| WHAT TO DO |
Starting with the first row and going on through the line with "center [664, 130].", switch "(180, 92)" to "(181, 92)" and give those lines again, leaving everything else unchanged.
######
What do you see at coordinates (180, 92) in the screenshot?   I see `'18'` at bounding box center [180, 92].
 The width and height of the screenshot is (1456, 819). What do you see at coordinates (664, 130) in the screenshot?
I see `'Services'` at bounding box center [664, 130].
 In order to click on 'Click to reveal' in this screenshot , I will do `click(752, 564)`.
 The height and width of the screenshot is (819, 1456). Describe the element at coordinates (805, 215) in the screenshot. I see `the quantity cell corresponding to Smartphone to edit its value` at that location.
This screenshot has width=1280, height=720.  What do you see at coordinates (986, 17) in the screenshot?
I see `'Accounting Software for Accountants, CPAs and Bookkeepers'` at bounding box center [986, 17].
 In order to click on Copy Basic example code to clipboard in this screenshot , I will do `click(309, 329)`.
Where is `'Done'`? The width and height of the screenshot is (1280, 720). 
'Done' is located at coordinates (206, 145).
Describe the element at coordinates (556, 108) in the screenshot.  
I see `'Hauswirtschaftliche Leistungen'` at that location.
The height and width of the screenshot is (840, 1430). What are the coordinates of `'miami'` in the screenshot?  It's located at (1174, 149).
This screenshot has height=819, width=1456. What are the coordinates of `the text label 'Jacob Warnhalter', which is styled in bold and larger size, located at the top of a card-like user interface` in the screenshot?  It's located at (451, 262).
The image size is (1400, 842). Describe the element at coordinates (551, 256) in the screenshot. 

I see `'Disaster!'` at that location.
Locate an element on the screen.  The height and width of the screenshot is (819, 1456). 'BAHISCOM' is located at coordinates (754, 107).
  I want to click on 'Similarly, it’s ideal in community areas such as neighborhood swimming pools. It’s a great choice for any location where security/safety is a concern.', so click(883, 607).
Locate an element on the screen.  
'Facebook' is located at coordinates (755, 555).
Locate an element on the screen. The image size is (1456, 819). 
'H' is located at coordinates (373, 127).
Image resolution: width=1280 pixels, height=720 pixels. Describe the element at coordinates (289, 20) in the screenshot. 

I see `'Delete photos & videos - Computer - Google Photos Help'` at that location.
######
| SOLUTION TO THIS PROBLEM |
What do you see at coordinates (181, 92) in the screenshot?   I see `'18'` at bounding box center [180, 92].
 The width and height of the screenshot is (1456, 819). What do you see at coordinates (664, 130) in the screenshot?
I see `'Services'` at bounding box center [664, 130].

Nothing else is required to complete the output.